Abstract

Thymidine triphosphate monophosphohydrolase (dTTPase), an enzyme which catalyzes the hydrolysis of dTTP to the corresponding diphosphate (dTDP), has been purified to homogeneity from human serum. The enzyme sediments with 3.8 S in sucrose density gradients. A Stokes radius of 31 A is estimated by gel filtration. Accordingly, its molecular weight is 48 500. Since only one single band of Mr 24 000 is detected after sodium dodecyl sulfate/polyacrylamide gel electrophoresis, the native enzyme seems to be composed of two identical subunits. The enzyme exhibits optimal activity over a pH range from 7 to 9, and the activation energy is estimated to be 7.1 kcal/mol (29.7 kJ/mol) at pH 7.8. While the enzyme is active in the absence of added divalent cations, the activity can be inhibited by ethylenediaminetetracetic acid (EDTA) but not by phenanthroline. The inhibition caused by EDTA is reversed by Mn2+. Zn2+ causes a complete inhibition of enzyme activity. No requirement exists for a sulfhydryl compound.
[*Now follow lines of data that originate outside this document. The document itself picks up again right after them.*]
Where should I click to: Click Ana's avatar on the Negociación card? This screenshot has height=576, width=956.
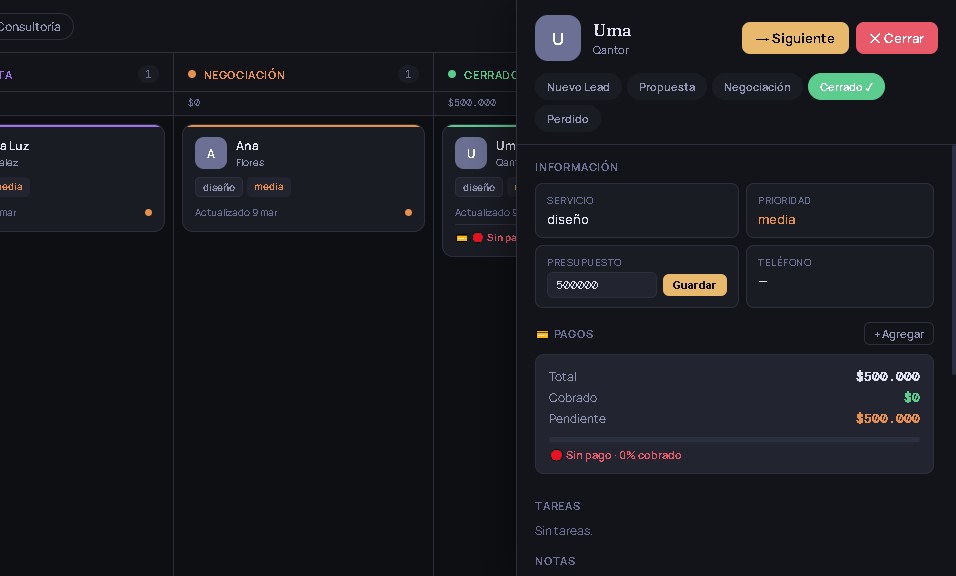210,153
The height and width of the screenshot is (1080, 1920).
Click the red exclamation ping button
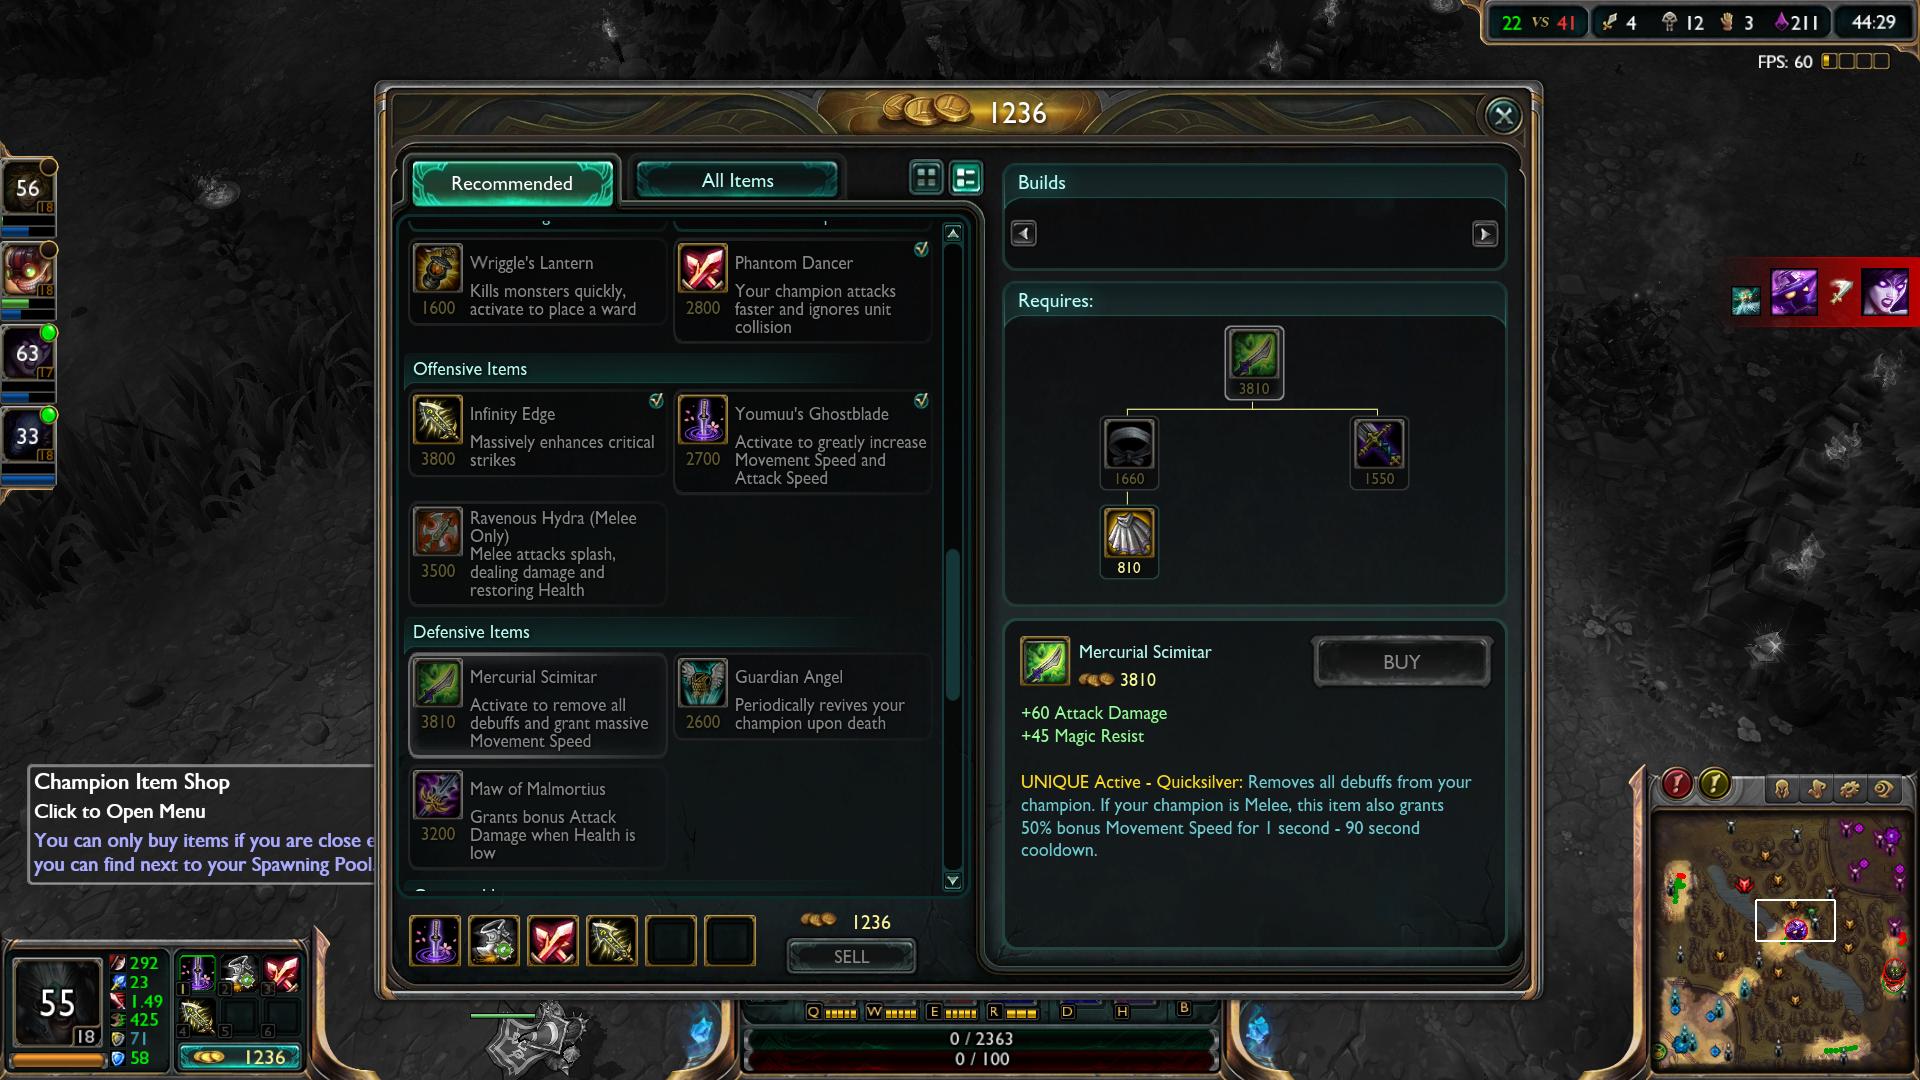[1677, 785]
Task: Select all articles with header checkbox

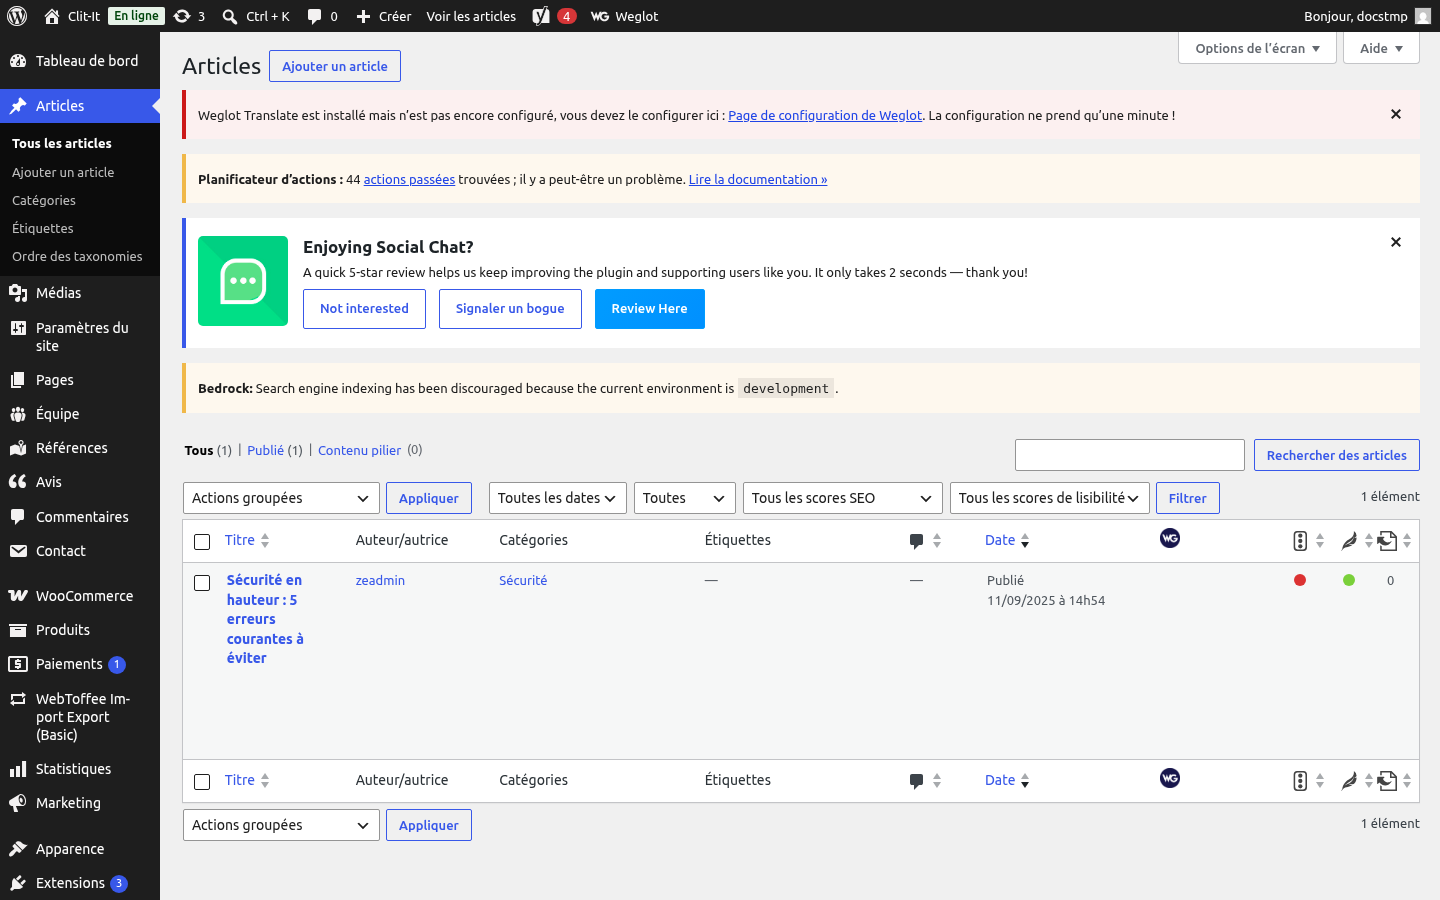Action: pos(202,542)
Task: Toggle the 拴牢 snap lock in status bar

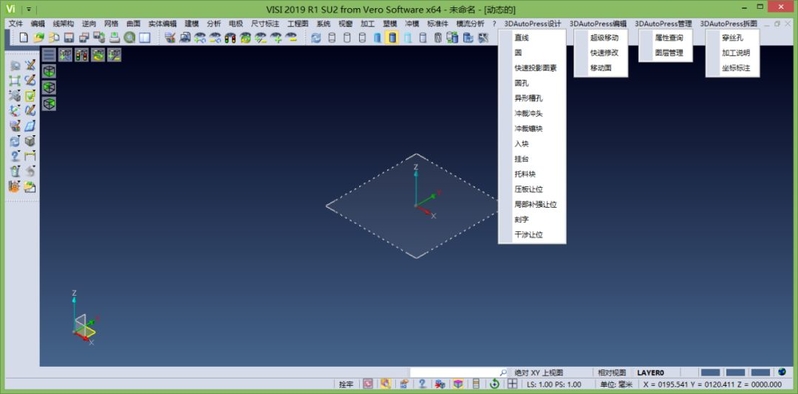Action: pos(346,384)
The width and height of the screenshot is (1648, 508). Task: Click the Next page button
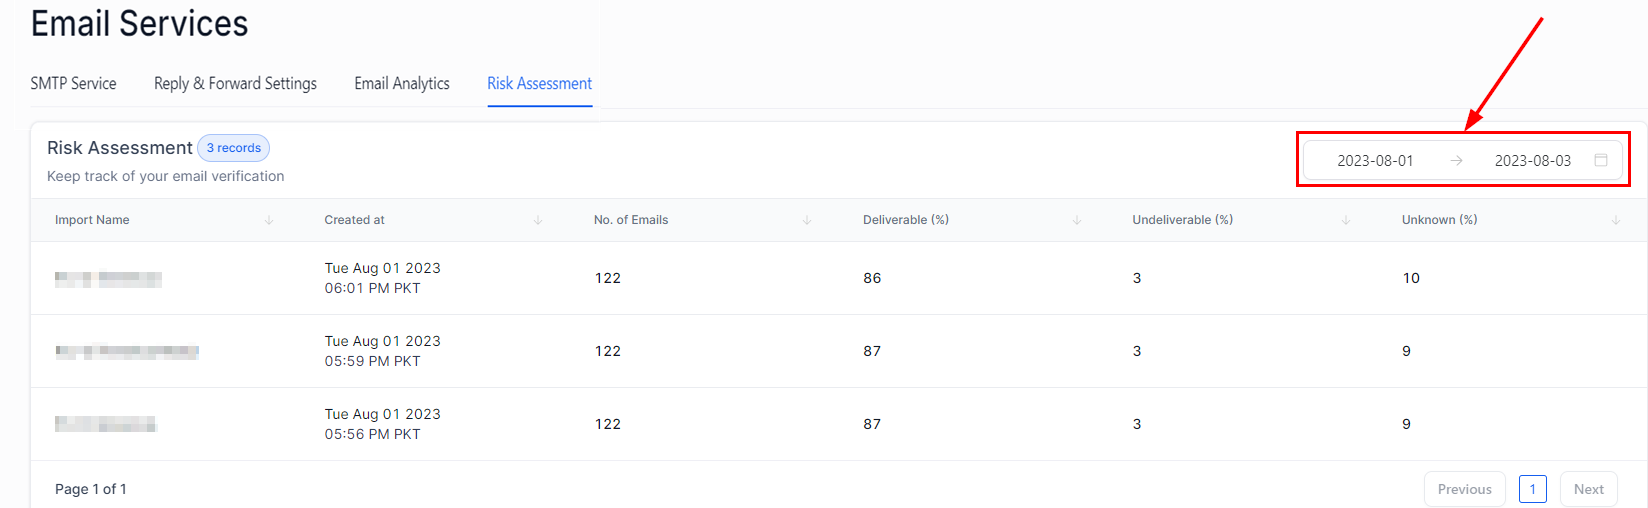(1588, 489)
The enzyme has an Rf value of 0.45, an isoelectric point of 5.2, and an apparent Km value of 40 microM for dTTP. dUTP and UTP are degraded by about 50 and 20% of the rate of dTTP hydrolysis, respectively. Other deoxyribonucleosides or ribonucleoside triphosphates do not serve as substrates for the dTTPase. The existence of this enzyme is significant since it could play a role in the regulation of the cellular dTTP levels.